In the course of Earth’s restoration, after mankind had brought itself close to extinction through a nuclear war, most of the human made artificial material was removed from the planet by the Oankali. In Adulthood Rites, the sequel to Dawn , Lilith’s son, Akin, who is one of the first crossbreed “constructs” between humans and aliens, “tastes” a piece of rare prewar plastic. His sensitive tongue which he uses to analyze things down to their constituent genes and molecules, tastes the synthetic material and the boy is immediately alarmed by its poisonous components: “It was…more poison packed tight together in one place than I’ve ever known. Did humans make it that way on purpose?” (ibid: 388) Butler’s concern for the negative health effects of plastics can be inferred from the importance she puts on this passage which stretches over three pages. Some people who refused the Oankali’s genetic alterations, the “resisters”, are present in this scene as well, and they suddenly reminisce about their negative experiences with the material:
“Plastics used to kill people back before the war,” a woman said. “They were used in furniture, clothing, containers, appliances, just about everything. Sometimes the poisons leached into food or water and caused cancer, and sometimes there was a fire and plastics burned and gassed people to death. […]” (ibid: 389)
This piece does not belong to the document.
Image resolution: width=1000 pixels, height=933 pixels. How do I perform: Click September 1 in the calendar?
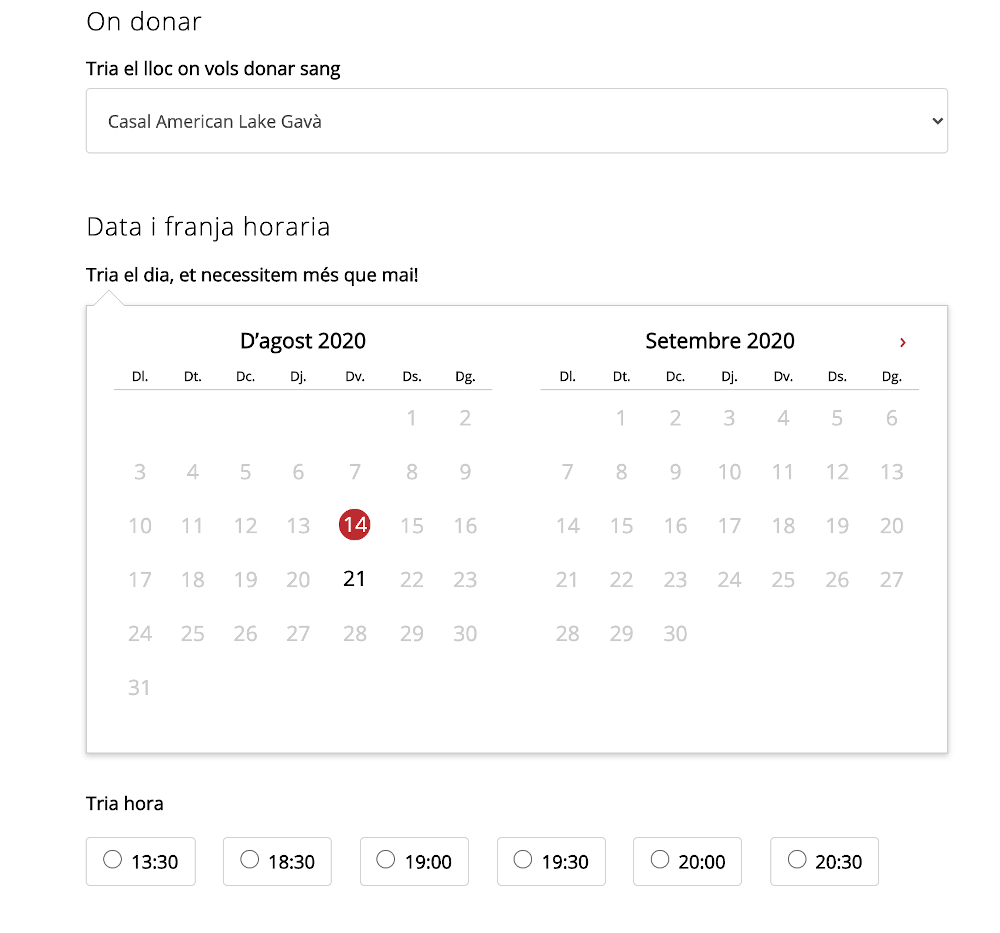click(x=621, y=418)
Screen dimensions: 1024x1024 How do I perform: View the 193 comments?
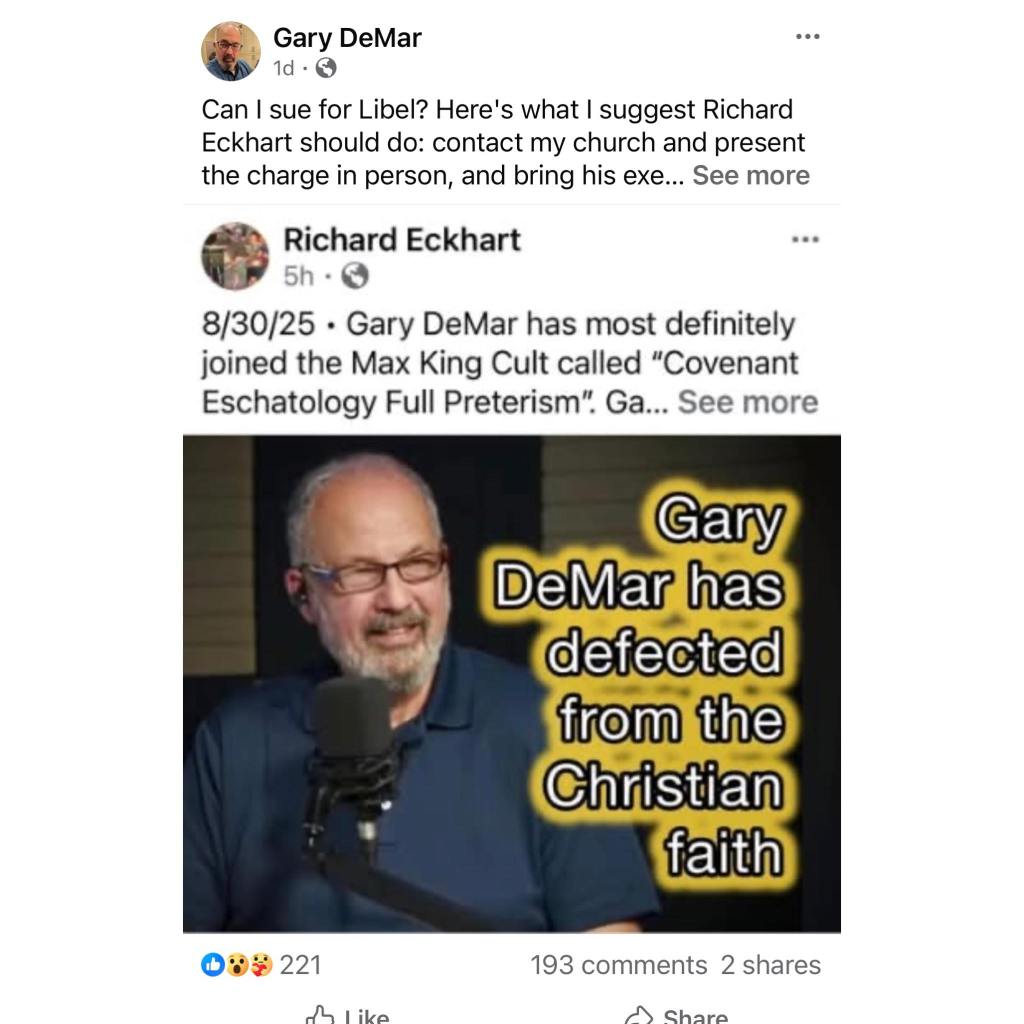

This is clearly a statement targeted at American society of the late 1980s. The problem of non-biodegradable polymers was beginning to become a major environmental concern. United States recycling statistics of that time show that 99% of the plastic material was treated as regular waste and disposed on solid municipal dumps (Olmsted 1997: 535). I claim that Butler uses this piece of plastic as a metaphor for the way Western civilization was living in “prewar” times, namely the (non-fictional) 1970s and 80s. The substance stands for the fast pace of life, a chemical renunciation of the natural world towards a single-use society that does not take the long term effects of its behavior into consideration. The very short time that many plastic items are actually being used contrasts with its biological degradation which may be as long as one thousand years. It has the ability to outlive even human civilization and maintain its toxicity for 250 years in which the Oankali put the survivors to sleep and restored the planet. By focusing on plastic rather than radioactive residues, the novel emphasizes the everyday effects humans have on the future of the environment.
This scene seeks the contrast to the Oankali’s “strong, symbiotic relationship” with their host organism which is based on “biological affinity” (Lilith’s Brood: 35):
“The human doctor used to say it loved us. […] We serve the ship’s needs and it serves ours. It would die without us and we would be planetbound without it. For us, that would eventually mean death.” (ibid)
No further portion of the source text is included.